Minn. pastor likely to keep job despite gay report
MINNEAPOLIS — A Lutheran pastor critical of allowing gays into the clergy is on leave from his Minneapolis church after a gay magazine reported his attendance at a support group for men wanting to overcome same-sex attractions.
Church officials, however, said last week that the Rev. Tom Brock likely will return to the pulpit at Hope Lutheran Church because he acted in accordance with his faith by attending the group, the Associated Press reported.
A fixture on local cable access shows, Brock regularly broadcasts conservative views on homosexuality and criticizes the Evangelical Lutheran Church in America for liberalizing its gay clergy policy. Lavender Magazine published a story this month about Brock’s quiet attendance of the Faith in Action meetings, written by a reporter who falsely posed as a member of the group.
“The fact that he said one thing publicly, and privately he’s a homosexual — that’s somewhat inconsistent,” the Associated Press quoted Lavender president Stephen Rocheford as saying. “This company has a policy not to out people. The one exception is a public figure who says one thing and does another.”
The Lavender article never explicitly said Brock acknowledged engaging in gay sex. It quotes him at one point talking about a recent mission trip to Eastern Europe, of which he says, “I fell into temptation. I was weak.”
Hope Lutheran’s executive pastor, the Rev. Tom Parrish, said when confronted with the article, Brock “simply said he indeed has been attending this Christian group, both going there and being honest about temptations he has, and is being held accountable so he never would do anything with that temptation.”
The Associated Press reported that Parrish said Brock was put on leave from the job of senior pastor at Hope Lutheran when the article came out, but likely will return after an internal investigation.
Brock, who has an unlisted phone number, did not respond to several interview requests made through Parrish.
1 dead, 5 shot in incidents at San Francisco Pride
SAN FRANCISCO — One person died and four others were injured in two shootings tied to San Francisco’s annual Pride street festival.
The Associated Press reported that in the first incident, 19-year-old Stephen Powell was one of three people shot during the city’s “Pink Saturday” celebrations. Also shot was a 19-year-old woman and a 29-year-old man; both were expected to survive.
Following the shooting, police revealed that they had arrested 20-year-old Ed Perkins on suspicion of murder. At least one other person is believed to be involved in the shooting.

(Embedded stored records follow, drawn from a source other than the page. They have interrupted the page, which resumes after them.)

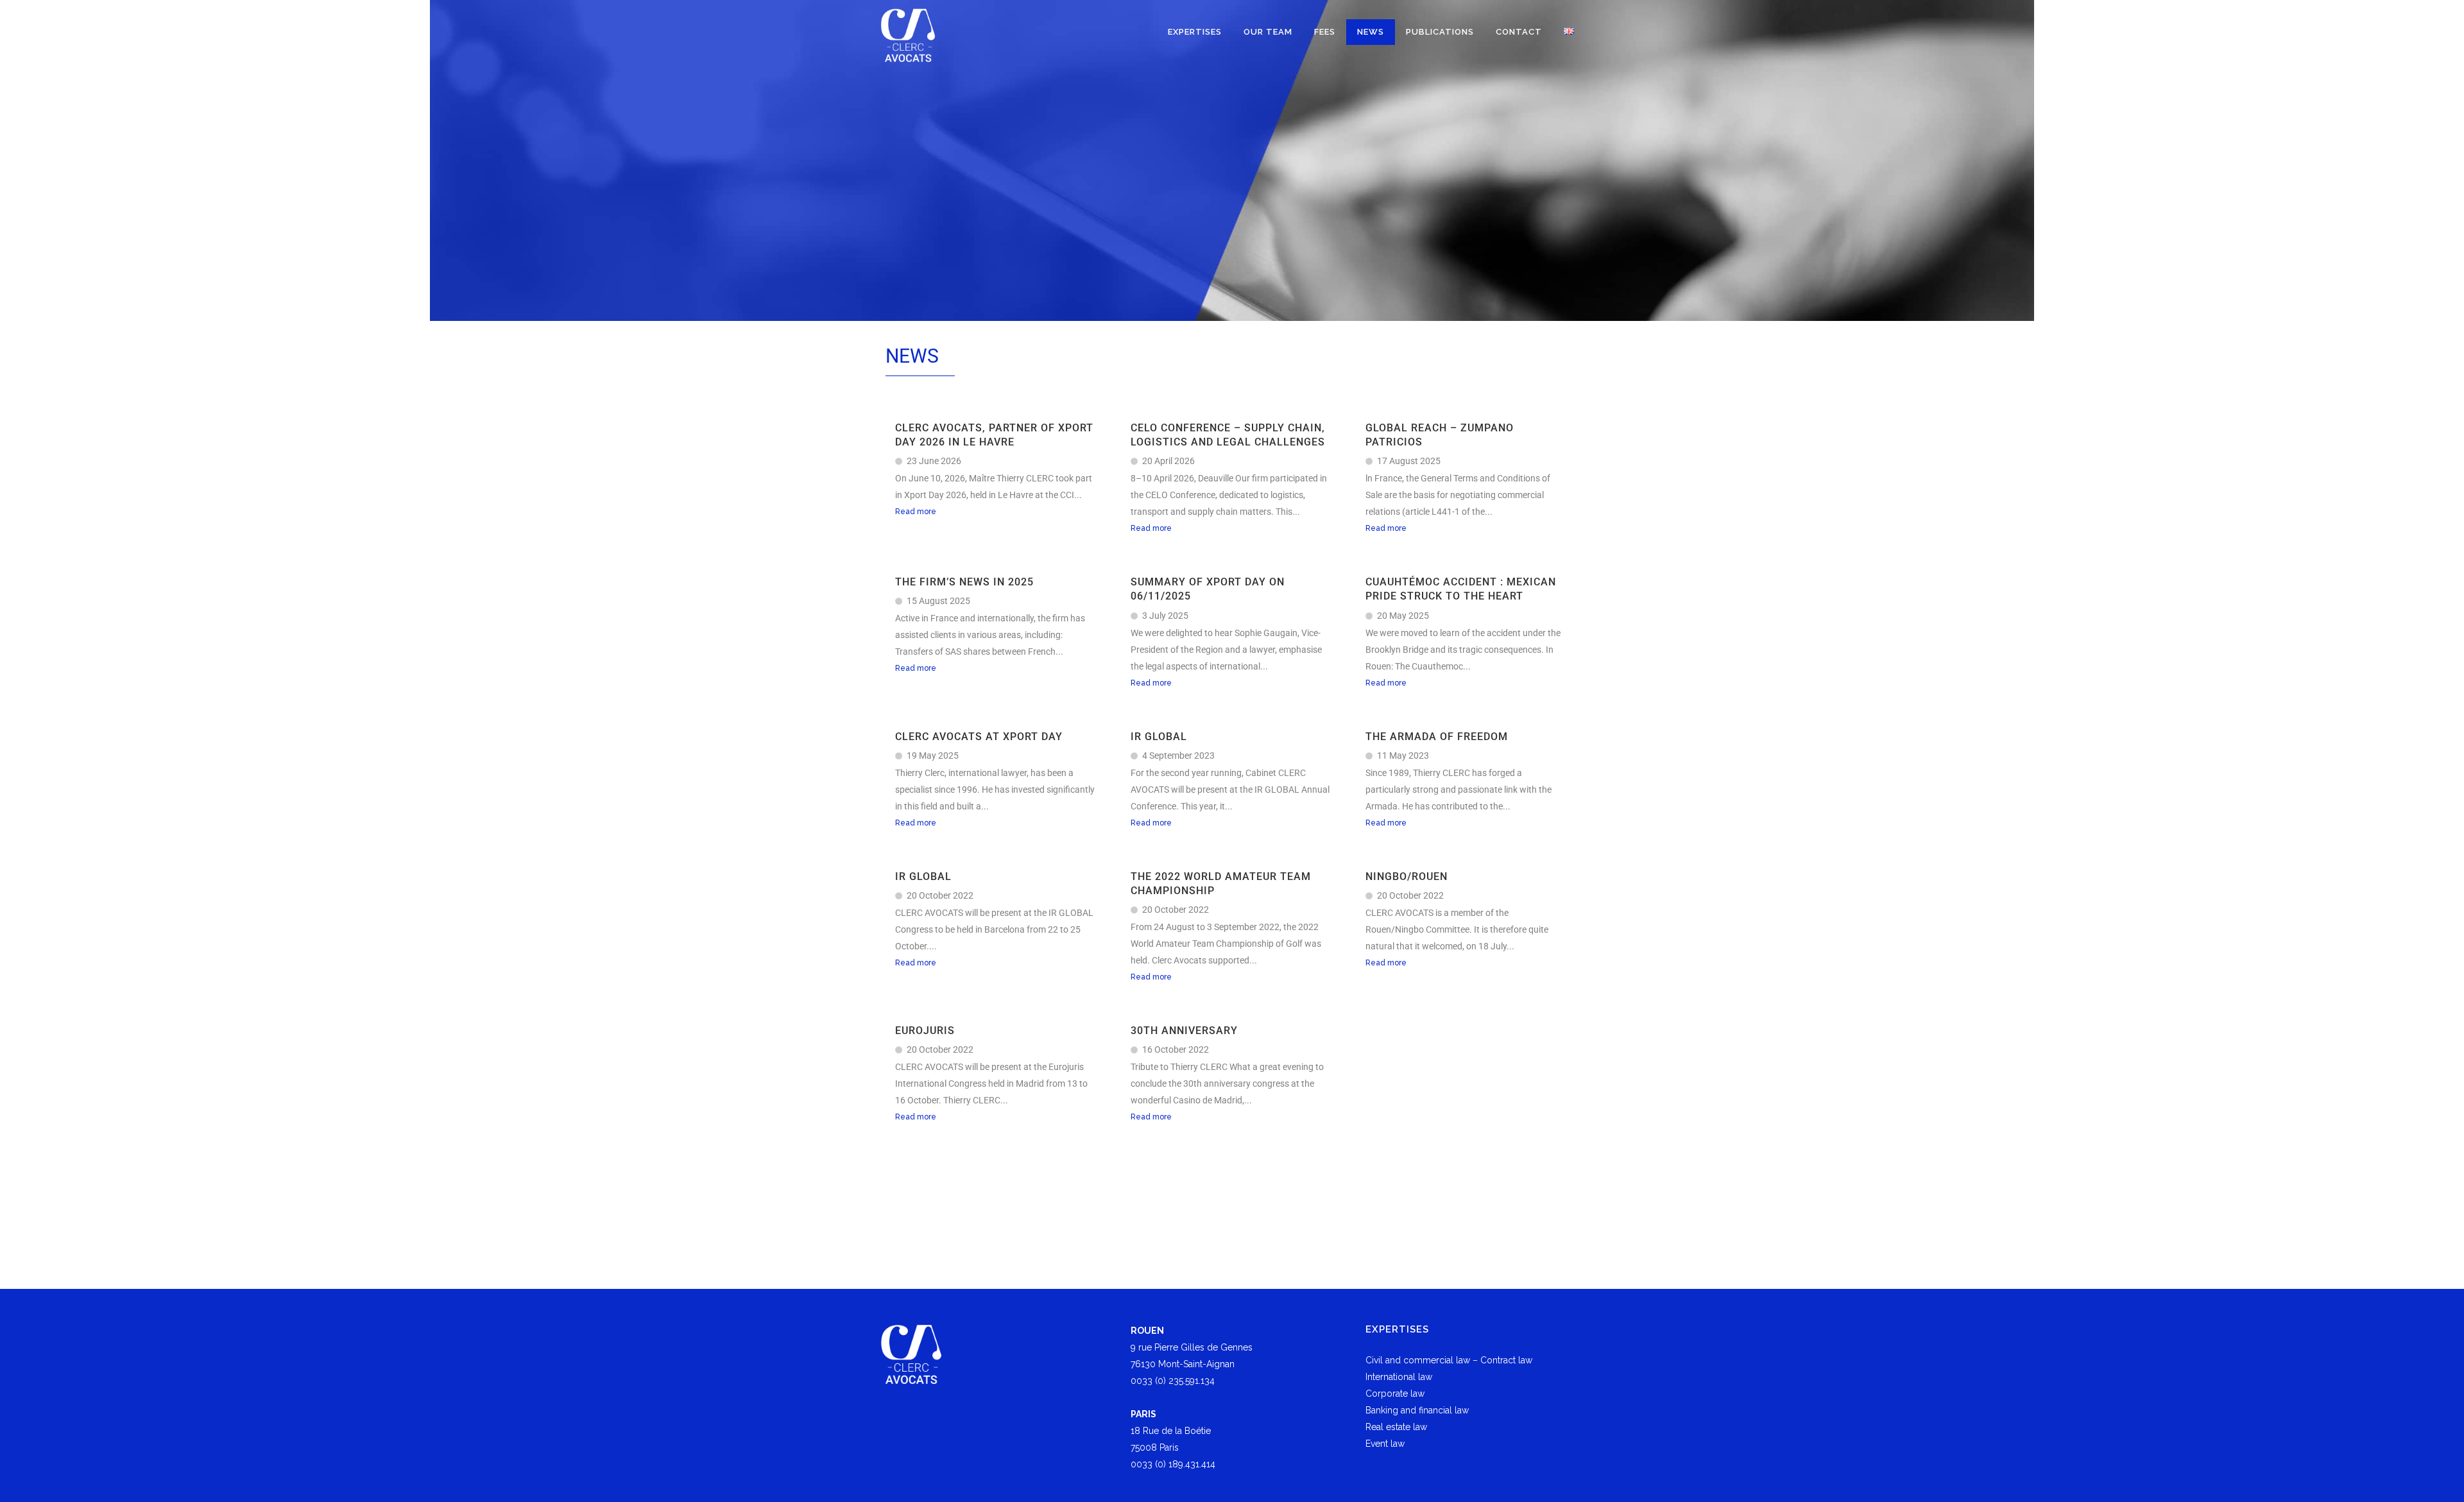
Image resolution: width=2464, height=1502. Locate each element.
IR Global (1159, 736)
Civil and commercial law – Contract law (1448, 1360)
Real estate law (1396, 1427)
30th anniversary (1184, 1030)
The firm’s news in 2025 (964, 582)
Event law (1385, 1443)
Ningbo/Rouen (1406, 876)
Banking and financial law (1417, 1410)
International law (1398, 1377)
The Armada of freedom (1436, 736)
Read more (915, 511)
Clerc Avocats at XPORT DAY (979, 736)
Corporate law (1395, 1393)
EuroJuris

In a second incident two days later, two men were shot Monday while attending a vigil for Powell. The Associated Press reported that the two men — ages 20 and 21 — sustained injuries that were not considered life threatening.
Sgt. Troy Dangerfield said the victims were not being cooperative and that Powell’s murder was gang-related.
Stanley Cup takes ride in Chicago gay parade
CHICAGO — The Stanley Cup, which has been on more adventures than perhaps any other piece of championship hardware, made its first appearance in a gay-themed event last weekend.
The Chicago Gay Hockey Association invited the Blackhawks to join Sunday’s Gay Pride Parade after the team won its first Stanley Cup title since 1961 — and the team said yes. So did the Chicago Cubs, who had their own float in the parade for the first time.
According to the Hockey Hall of Fame’s Phil Pritchard, it marked the first time the NHL’s championship trophy has been on display at a gay-themed event.
“We are thrilled that it worked out as it’s important for the city and important for the franchise,” Blackhawks spokesman Adam Rogowin said.
Defenseman Brent Sopel and his wife, Kelly, accompanied the Cup on a float in the parade. Sopel, who was traded last week to Atlanta, is a 33-year-old father of three who said he volunteered to honor the late son of Toronto general manager Brian Burke, his former boss in Vancouver.
Brendan Burke, 21, was killed in an auto accident in February, just three months after publicly disclosing his homosexuality.
“Anybody who has had to bury a child has suffered a heartbreak and this was the first thing that came to mind,” Sopel said. “Everything that happened last year with Brendan coming out last year and dying three months later, it was a tragedy.”